Be ready to go over:
- Data Pipeline Scalability – Managing large-scale data ingestion and processing frameworks.
- Cloud Infrastructure – Utilizing cloud services (AWS, Azure, or GCP) to support global applications.
- System Integration – Designing APIs and microservices that connect legacy systems with modern marketing technologies.
- Advanced concepts (less common) – Multi-region data compliance (GDPR/CCPA), real-time streaming architectures, and cost-optimization strategies for cloud infrastructure.
Example questions or scenarios:
- "How would you design a data ingestion platform that processes billions of events daily from global media channels?"
- "Describe a scenario where you had to migrate a legacy monolithic application to a microservices architecture. What were the risks and how did you mitigate them?"
Engineering Leadership & Team Dynamics
This evaluation area focuses on your ability to build, scale, and maintain healthy engineering teams. Publicis Groupe Holdings B.V values managers who can foster collaboration, mentor talent, and drive agile delivery methodologies. A strong candidate demonstrates empathy, a structured approach to career growth, and effective strategies for managing remote or distributed teams.
Be ready to go over:
- Mentorship and Career Growth – Developing clear progression frameworks for engineers of all levels.
- Agile Delivery – Leading scrum or kanban teams to maintain a sustainable and predictable delivery velocity.
- Conflict Resolution – Addressing performance issues and resolving technical disagreements within the team.
- Advanced concepts (less common) – Managing multi-disciplinary teams (e.g., combining software engineers, QA, and data scientists under one management structure) and driving inner-source initiatives across global offices.
Example questions or scenarios:
- "How do you handle a high-performing engineer who is causing friction within the team due to poor communication?"
- "Walk me through how you establish key performance indicators (KPIs) for your engineering team to measure success without micromanaging."
Stakeholder Management & Business Alignment
As an Engineering Manager, you will act as the interface between technical teams and business stakeholders. This area tests your ability to communicate complex technical roadmaps, manage expectations, and align engineering priorities with business outcomes. Strong performance looks like active listening, clear translation of technical debt into business risk, and negotiation skills.
Be ready to go over:
- Cross-Functional Collaboration – Working with product, media, and design teams to define product roadmaps.
- Managing Technical Debt – Persuading non-technical stakeholders to allocate resources for refactoring and system maintenance.
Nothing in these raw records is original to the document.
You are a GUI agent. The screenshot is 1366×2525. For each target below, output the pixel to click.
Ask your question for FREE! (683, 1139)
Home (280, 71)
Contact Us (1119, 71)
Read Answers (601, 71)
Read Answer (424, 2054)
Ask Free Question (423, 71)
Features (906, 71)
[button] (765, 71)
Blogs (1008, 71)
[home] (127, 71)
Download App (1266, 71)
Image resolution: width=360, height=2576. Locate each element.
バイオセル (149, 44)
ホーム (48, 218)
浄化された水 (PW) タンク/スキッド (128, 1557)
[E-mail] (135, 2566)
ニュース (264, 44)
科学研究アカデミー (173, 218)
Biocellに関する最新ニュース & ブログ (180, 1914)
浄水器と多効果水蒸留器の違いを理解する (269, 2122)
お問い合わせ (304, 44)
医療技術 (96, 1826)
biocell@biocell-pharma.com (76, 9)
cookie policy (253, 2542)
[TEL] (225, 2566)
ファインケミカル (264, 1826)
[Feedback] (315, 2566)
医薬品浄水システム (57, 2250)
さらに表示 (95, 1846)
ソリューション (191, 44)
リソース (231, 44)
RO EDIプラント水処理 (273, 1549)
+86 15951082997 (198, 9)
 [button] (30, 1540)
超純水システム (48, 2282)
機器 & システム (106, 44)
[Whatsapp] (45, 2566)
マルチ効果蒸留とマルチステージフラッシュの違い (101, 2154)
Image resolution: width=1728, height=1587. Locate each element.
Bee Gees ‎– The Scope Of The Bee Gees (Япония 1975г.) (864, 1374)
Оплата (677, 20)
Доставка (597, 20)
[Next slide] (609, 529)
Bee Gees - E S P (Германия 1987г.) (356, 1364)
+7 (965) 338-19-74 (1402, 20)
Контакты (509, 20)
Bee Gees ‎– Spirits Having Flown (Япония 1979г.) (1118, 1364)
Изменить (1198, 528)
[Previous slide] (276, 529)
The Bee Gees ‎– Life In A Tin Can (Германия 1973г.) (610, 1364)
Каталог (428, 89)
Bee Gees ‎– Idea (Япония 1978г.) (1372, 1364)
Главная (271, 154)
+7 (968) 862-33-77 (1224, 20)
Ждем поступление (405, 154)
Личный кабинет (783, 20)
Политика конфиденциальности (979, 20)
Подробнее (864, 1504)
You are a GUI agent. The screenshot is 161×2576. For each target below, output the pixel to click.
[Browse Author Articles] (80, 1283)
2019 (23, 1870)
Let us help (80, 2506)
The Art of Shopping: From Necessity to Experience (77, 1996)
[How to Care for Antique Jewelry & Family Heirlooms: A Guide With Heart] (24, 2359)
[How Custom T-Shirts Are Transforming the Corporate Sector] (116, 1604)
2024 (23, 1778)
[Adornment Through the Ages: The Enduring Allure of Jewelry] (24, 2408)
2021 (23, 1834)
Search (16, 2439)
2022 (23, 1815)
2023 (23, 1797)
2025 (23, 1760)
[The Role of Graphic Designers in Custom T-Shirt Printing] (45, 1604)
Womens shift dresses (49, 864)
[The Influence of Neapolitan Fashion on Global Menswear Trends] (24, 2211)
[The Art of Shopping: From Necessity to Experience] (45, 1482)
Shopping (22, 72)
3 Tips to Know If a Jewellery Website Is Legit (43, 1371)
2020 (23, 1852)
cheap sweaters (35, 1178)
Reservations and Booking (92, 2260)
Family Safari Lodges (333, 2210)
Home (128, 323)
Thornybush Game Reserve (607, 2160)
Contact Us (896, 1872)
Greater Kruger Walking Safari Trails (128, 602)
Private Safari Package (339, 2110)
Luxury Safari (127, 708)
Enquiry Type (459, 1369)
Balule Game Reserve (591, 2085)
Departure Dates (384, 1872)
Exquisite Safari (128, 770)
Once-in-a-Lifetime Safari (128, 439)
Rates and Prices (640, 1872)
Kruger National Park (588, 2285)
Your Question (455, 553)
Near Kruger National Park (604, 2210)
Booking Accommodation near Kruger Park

- Client and Executive Communication – Presenting project updates, risks, and milestones to senior leadership and clients.
- Advanced concepts (less common) – Managing vendor relationships and evaluating third-party software integrations versus building in-house.
Example questions or scenarios:
- "How do you explain the necessity of refactoring a database to a business stakeholder who only wants new features delivered?"
- "Describe a time when a critical project was falling behind schedule. How did you manage stakeholder expectations while keeping the engineering team motivated?"